====== RECORDS FOR THE TASK ======
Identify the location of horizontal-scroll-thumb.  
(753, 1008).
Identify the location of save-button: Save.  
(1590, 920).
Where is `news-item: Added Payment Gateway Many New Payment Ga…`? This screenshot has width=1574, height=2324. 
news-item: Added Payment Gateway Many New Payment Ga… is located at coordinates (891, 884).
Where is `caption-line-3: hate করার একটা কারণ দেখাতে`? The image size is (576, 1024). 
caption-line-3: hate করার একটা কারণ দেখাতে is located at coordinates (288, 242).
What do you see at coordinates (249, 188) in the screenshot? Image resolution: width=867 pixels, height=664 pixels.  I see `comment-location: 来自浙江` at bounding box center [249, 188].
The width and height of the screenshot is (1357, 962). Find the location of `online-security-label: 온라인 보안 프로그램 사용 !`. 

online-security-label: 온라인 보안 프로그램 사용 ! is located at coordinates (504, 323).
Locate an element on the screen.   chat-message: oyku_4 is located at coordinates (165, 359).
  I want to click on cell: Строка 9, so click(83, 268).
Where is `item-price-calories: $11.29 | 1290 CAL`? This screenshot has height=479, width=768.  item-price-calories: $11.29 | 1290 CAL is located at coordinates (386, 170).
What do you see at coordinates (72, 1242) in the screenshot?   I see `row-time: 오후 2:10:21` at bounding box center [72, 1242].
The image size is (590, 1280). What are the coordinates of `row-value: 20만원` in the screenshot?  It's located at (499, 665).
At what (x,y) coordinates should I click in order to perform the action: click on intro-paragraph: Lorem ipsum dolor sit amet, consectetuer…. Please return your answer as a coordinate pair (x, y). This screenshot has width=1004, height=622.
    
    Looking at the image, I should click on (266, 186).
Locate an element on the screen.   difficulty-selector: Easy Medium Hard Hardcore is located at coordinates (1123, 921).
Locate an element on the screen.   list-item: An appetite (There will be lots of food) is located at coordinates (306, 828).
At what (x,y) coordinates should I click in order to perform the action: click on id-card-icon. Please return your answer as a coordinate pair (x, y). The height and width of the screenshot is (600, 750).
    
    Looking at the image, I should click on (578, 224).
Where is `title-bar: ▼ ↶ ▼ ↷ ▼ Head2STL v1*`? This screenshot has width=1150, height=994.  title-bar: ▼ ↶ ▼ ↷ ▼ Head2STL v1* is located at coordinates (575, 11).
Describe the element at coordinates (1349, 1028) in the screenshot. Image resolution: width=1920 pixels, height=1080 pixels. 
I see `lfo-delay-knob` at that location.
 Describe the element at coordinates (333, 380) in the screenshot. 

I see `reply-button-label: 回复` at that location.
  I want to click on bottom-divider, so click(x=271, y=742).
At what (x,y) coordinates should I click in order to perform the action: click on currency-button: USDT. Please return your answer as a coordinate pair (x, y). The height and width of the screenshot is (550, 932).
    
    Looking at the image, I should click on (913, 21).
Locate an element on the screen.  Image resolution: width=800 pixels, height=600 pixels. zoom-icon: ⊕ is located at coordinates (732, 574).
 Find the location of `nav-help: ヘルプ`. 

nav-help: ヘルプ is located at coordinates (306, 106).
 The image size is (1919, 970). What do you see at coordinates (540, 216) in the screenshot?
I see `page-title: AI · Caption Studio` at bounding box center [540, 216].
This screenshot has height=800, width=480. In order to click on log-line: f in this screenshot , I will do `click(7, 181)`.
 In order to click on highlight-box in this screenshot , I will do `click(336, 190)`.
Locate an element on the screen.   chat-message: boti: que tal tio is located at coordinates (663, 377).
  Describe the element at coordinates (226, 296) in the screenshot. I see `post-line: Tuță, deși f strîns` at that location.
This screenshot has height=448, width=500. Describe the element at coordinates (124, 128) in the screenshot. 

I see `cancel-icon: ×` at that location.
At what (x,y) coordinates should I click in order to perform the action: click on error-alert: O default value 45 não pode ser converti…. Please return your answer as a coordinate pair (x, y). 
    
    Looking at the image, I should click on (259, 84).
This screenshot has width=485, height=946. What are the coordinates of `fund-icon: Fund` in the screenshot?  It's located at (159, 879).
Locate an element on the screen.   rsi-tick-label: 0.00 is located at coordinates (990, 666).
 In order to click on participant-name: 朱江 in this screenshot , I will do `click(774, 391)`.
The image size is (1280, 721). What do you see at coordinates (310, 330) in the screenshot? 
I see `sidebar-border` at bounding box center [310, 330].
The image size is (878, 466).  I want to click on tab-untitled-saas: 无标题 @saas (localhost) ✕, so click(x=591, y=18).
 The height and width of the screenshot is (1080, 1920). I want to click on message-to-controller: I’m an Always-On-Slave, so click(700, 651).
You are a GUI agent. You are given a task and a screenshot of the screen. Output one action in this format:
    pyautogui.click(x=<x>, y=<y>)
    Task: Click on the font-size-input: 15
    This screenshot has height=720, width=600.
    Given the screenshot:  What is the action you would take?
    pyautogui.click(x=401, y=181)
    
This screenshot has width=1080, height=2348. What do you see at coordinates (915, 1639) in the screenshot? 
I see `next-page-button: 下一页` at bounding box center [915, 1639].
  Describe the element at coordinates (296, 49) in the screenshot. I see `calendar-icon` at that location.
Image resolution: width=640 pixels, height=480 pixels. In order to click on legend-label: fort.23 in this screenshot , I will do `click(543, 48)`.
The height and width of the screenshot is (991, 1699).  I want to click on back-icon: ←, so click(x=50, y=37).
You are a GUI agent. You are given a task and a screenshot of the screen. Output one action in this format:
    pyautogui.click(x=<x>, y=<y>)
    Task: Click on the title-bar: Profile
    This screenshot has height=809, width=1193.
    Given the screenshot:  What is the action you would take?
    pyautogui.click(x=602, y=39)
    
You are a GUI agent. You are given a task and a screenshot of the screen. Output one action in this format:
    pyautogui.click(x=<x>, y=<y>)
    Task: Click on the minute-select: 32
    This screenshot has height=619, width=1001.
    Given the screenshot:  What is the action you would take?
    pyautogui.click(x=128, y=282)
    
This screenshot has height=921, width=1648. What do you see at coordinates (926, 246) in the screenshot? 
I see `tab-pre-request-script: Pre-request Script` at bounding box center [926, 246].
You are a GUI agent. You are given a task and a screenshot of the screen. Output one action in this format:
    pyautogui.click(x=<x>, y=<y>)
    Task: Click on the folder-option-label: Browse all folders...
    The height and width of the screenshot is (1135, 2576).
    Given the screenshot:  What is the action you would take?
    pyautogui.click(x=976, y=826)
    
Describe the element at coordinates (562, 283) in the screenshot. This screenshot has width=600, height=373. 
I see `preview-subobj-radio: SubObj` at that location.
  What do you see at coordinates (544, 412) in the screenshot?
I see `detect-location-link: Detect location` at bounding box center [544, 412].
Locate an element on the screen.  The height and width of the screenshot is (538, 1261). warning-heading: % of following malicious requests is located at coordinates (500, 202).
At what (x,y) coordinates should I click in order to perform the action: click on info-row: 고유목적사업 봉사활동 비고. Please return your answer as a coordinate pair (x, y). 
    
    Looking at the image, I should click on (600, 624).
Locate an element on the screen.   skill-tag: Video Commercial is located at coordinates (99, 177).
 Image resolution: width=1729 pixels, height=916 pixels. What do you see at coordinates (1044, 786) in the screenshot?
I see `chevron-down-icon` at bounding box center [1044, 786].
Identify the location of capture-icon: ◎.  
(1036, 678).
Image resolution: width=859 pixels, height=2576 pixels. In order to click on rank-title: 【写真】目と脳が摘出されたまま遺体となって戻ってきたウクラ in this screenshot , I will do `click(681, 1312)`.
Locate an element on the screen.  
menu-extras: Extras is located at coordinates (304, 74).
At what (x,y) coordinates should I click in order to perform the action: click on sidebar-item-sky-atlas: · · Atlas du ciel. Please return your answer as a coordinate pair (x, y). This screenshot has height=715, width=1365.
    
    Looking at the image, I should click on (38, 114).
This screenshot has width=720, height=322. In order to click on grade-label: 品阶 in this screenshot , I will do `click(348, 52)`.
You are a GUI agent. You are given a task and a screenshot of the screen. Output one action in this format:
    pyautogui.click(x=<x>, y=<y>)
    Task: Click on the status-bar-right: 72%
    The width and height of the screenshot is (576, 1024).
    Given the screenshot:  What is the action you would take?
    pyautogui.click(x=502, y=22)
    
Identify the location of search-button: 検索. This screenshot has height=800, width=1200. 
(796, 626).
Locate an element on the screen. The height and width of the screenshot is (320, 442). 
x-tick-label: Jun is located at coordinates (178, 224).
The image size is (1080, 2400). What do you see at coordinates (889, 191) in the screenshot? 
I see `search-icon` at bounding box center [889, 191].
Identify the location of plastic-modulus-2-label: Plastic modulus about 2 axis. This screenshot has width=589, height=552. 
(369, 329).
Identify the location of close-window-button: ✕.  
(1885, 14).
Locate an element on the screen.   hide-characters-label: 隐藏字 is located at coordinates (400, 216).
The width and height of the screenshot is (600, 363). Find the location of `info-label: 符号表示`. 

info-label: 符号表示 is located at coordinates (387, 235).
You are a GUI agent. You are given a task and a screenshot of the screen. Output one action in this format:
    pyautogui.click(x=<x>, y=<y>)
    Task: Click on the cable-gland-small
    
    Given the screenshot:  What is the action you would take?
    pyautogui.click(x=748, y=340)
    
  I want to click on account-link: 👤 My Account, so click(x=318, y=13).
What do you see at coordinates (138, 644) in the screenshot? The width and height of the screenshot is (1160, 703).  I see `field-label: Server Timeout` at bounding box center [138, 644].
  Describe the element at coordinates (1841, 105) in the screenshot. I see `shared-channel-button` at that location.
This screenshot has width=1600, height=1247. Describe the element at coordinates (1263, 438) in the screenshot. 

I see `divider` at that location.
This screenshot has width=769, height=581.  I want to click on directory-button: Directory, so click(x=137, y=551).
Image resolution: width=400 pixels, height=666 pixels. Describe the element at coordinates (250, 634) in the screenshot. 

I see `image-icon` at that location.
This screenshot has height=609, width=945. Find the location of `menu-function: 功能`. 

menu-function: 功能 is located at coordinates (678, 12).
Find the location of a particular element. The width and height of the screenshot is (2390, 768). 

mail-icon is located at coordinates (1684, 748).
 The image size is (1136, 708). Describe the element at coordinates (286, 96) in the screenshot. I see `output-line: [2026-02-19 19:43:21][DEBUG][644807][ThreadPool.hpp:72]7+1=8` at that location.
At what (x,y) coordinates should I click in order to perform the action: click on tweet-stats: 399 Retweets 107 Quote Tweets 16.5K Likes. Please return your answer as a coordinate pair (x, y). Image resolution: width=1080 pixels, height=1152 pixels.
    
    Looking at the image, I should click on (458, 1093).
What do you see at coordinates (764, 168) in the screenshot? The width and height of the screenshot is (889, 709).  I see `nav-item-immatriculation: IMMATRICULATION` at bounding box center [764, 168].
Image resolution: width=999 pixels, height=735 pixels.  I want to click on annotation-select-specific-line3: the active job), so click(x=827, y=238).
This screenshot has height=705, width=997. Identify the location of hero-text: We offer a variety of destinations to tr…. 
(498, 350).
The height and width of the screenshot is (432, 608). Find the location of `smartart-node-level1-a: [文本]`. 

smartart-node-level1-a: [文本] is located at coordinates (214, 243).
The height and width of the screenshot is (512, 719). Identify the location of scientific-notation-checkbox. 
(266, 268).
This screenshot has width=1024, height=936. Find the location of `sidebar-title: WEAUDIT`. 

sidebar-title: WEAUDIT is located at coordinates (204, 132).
======
## TASK INSTRUCTIONS
Copy everything in the listing from the line that contains "This screenshot has height=921, width=1648." down to the line that contains "center [926, 246].", keeping both of those lines.

## RESULT OF THIS EXERCISE
This screenshot has height=921, width=1648. What do you see at coordinates (926, 246) in the screenshot? 
I see `tab-pre-request-script: Pre-request Script` at bounding box center [926, 246].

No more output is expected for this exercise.